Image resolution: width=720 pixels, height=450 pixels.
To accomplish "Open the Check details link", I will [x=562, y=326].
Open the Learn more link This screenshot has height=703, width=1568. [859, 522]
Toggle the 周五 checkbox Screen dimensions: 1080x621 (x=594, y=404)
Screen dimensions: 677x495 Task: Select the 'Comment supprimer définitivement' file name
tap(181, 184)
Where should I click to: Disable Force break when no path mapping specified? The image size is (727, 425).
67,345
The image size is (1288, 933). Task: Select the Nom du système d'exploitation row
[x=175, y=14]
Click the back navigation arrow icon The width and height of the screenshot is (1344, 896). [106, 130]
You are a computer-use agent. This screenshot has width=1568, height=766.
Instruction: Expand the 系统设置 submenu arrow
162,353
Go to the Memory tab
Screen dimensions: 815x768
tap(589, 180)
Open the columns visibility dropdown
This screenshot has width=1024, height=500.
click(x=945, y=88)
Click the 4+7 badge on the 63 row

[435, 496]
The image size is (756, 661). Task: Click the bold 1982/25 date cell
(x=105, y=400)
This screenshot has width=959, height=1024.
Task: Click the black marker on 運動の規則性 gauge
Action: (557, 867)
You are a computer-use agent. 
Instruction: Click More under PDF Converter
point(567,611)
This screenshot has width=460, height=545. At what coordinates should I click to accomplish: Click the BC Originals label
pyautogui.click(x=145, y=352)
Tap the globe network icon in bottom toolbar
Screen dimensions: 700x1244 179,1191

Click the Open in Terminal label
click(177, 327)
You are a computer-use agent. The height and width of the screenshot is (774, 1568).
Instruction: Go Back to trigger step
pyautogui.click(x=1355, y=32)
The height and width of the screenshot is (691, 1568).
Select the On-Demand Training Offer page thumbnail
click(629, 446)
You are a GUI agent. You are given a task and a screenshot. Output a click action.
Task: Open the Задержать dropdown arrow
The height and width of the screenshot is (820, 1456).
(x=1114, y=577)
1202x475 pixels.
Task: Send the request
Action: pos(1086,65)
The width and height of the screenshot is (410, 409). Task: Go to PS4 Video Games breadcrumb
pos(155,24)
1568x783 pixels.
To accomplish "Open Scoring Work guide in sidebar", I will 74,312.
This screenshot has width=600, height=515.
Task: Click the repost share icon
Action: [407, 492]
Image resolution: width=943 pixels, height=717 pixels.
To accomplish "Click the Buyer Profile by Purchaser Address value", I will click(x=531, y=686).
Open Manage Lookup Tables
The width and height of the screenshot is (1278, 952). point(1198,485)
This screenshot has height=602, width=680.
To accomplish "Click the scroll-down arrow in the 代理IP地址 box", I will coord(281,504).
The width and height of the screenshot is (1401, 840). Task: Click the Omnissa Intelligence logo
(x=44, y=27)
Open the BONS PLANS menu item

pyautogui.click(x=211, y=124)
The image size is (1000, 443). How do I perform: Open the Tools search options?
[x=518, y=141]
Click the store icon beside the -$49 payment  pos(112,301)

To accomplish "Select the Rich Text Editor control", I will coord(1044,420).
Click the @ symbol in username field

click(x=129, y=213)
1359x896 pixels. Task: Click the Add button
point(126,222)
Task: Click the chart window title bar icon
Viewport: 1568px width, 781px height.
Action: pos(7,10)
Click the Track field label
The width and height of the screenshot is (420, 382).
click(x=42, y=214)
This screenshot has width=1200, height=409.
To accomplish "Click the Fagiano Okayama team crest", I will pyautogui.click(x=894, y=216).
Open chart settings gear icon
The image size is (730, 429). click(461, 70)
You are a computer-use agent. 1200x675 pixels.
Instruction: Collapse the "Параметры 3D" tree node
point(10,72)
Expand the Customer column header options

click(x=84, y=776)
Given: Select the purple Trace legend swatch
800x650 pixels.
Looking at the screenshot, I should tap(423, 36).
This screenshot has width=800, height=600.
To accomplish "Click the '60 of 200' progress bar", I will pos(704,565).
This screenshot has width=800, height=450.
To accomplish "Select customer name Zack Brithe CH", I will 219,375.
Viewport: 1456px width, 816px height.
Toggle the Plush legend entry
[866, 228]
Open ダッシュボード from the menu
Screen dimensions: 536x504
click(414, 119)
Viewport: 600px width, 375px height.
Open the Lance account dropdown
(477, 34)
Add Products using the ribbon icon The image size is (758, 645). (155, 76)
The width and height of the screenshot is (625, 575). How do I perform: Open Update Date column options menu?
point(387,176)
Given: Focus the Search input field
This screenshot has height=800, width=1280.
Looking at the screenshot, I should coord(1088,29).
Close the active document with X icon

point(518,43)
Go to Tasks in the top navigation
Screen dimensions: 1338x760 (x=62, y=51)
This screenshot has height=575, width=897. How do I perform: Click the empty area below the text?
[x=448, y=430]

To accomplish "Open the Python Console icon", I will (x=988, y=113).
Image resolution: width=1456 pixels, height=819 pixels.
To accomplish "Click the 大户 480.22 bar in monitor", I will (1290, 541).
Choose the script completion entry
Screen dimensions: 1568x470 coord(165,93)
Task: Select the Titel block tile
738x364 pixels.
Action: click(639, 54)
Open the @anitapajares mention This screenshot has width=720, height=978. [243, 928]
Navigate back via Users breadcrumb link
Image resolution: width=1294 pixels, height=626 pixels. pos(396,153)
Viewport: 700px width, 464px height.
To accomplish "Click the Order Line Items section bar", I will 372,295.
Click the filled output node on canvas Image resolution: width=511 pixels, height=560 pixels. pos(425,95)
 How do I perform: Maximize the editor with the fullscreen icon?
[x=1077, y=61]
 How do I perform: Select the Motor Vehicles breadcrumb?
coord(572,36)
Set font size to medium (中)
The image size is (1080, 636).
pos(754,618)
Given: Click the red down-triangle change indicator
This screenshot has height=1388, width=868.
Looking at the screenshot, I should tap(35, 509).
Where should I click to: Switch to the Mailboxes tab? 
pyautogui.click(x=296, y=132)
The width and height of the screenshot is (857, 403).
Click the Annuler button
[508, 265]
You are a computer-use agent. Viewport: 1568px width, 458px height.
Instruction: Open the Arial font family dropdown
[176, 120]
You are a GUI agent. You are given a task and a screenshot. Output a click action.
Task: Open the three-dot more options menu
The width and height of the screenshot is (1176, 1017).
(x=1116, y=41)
= = = = =
- [SET EXERCISE]:
Copy out every one of the records above, character for character, with no changes.

- [TASK SOLUTION]:
Image resolution: width=720 pixels, height=450 pixels.
To accomplish "Open the Check details link", I will [x=562, y=326].
Open the Learn more link This screenshot has height=703, width=1568. [859, 522]
Toggle the 周五 checkbox Screen dimensions: 1080x621 (x=594, y=404)
Screen dimensions: 677x495 Task: Select the 'Comment supprimer définitivement' file name
tap(181, 184)
Where should I click to: Disable Force break when no path mapping specified? The image size is (727, 425).
67,345
The image size is (1288, 933). Task: Select the Nom du système d'exploitation row
[x=175, y=14]
Click the back navigation arrow icon The width and height of the screenshot is (1344, 896). [106, 130]
You are a computer-use agent. This screenshot has width=1568, height=766.
Instruction: Expand the 系统设置 submenu arrow
162,353
Go to the Memory tab
Screen dimensions: 815x768
tap(589, 180)
Open the columns visibility dropdown
This screenshot has width=1024, height=500.
click(x=945, y=88)
Click the 4+7 badge on the 63 row

[435, 496]
The image size is (756, 661). Task: Click the bold 1982/25 date cell
(x=105, y=400)
This screenshot has width=959, height=1024.
Task: Click the black marker on 運動の規則性 gauge
Action: (557, 867)
You are a computer-use agent. 
Instruction: Click More under PDF Converter
point(567,611)
This screenshot has width=460, height=545. At what coordinates should I click to accomplish: Click the BC Originals label
pyautogui.click(x=145, y=352)
Tap the globe network icon in bottom toolbar
Screen dimensions: 700x1244 179,1191

Click the Open in Terminal label
click(177, 327)
You are a computer-use agent. The height and width of the screenshot is (774, 1568).
Instruction: Go Back to trigger step
pyautogui.click(x=1355, y=32)
The height and width of the screenshot is (691, 1568).
Select the On-Demand Training Offer page thumbnail
click(629, 446)
You are a GUI agent. You are given a task and a screenshot. Output a click action.
Task: Open the Задержать dropdown arrow
The height and width of the screenshot is (820, 1456).
(x=1114, y=577)
1202x475 pixels.
Task: Send the request
Action: pos(1086,65)
The width and height of the screenshot is (410, 409). Task: Go to PS4 Video Games breadcrumb
pos(155,24)
1568x783 pixels.
To accomplish "Open Scoring Work guide in sidebar", I will 74,312.
This screenshot has width=600, height=515.
Task: Click the repost share icon
Action: [407, 492]
Image resolution: width=943 pixels, height=717 pixels.
To accomplish "Click the Buyer Profile by Purchaser Address value", I will click(x=531, y=686).
Open Manage Lookup Tables
The width and height of the screenshot is (1278, 952). point(1198,485)
This screenshot has height=602, width=680.
To accomplish "Click the scroll-down arrow in the 代理IP地址 box", I will coord(281,504).
The width and height of the screenshot is (1401, 840). Task: Click the Omnissa Intelligence logo
(x=44, y=27)
Open the BONS PLANS menu item

pyautogui.click(x=211, y=124)
The image size is (1000, 443). How do I perform: Open the Tools search options?
[x=518, y=141]
Click the store icon beside the -$49 payment  pos(112,301)

To accomplish "Select the Rich Text Editor control", I will coord(1044,420).
Click the @ symbol in username field

click(x=129, y=213)
1359x896 pixels. Task: Click the Add button
point(126,222)
Task: Click the chart window title bar icon
Viewport: 1568px width, 781px height.
Action: pos(7,10)
Click the Track field label
The width and height of the screenshot is (420, 382).
click(x=42, y=214)
This screenshot has width=1200, height=409.
To accomplish "Click the Fagiano Okayama team crest", I will pyautogui.click(x=894, y=216).
Open chart settings gear icon
The image size is (730, 429). click(461, 70)
You are a computer-use agent. 1200x675 pixels.
Instruction: Collapse the "Параметры 3D" tree node
point(10,72)
Expand the Customer column header options

click(x=84, y=776)
Given: Select the purple Trace legend swatch
800x650 pixels.
Looking at the screenshot, I should tap(423, 36).
This screenshot has width=800, height=600.
To accomplish "Click the '60 of 200' progress bar", I will pos(704,565).
This screenshot has width=800, height=450.
To accomplish "Select customer name Zack Brithe CH", I will 219,375.
Viewport: 1456px width, 816px height.
Toggle the Plush legend entry
[866, 228]
Open ダッシュボード from the menu
Screen dimensions: 536x504
click(414, 119)
Viewport: 600px width, 375px height.
Open the Lance account dropdown
(477, 34)
Add Products using the ribbon icon The image size is (758, 645). (155, 76)
The width and height of the screenshot is (625, 575). How do I perform: Open Update Date column options menu?
point(387,176)
Given: Focus the Search input field
This screenshot has height=800, width=1280.
Looking at the screenshot, I should coord(1088,29).
Close the active document with X icon

point(518,43)
Go to Tasks in the top navigation
Screen dimensions: 1338x760 (x=62, y=51)
This screenshot has height=575, width=897. How do I perform: Click the empty area below the text?
[x=448, y=430]

To accomplish "Open the Python Console icon", I will (x=988, y=113).
Image resolution: width=1456 pixels, height=819 pixels.
To accomplish "Click the 大户 480.22 bar in monitor", I will (1290, 541).
Choose the script completion entry
Screen dimensions: 1568x470 coord(165,93)
Task: Select the Titel block tile
738x364 pixels.
Action: click(639, 54)
Open the @anitapajares mention This screenshot has width=720, height=978. [243, 928]
Navigate back via Users breadcrumb link
Image resolution: width=1294 pixels, height=626 pixels. pos(396,153)
Viewport: 700px width, 464px height.
To accomplish "Click the Order Line Items section bar", I will 372,295.
Click the filled output node on canvas Image resolution: width=511 pixels, height=560 pixels. pos(425,95)
 How do I perform: Maximize the editor with the fullscreen icon?
[x=1077, y=61]
 How do I perform: Select the Motor Vehicles breadcrumb?
coord(572,36)
Set font size to medium (中)
The image size is (1080, 636).
pos(754,618)
Given: Click the red down-triangle change indicator
This screenshot has height=1388, width=868.
Looking at the screenshot, I should tap(35, 509).
Where should I click to: Switch to the Mailboxes tab? 
pyautogui.click(x=296, y=132)
The width and height of the screenshot is (857, 403).
Click the Annuler button
[508, 265]
You are a computer-use agent. Viewport: 1568px width, 458px height.
Instruction: Open the Arial font family dropdown
[176, 120]
You are a GUI agent. You are given a task and a screenshot. Output a click action.
Task: Open the three-dot more options menu
The width and height of the screenshot is (1176, 1017).
(x=1116, y=41)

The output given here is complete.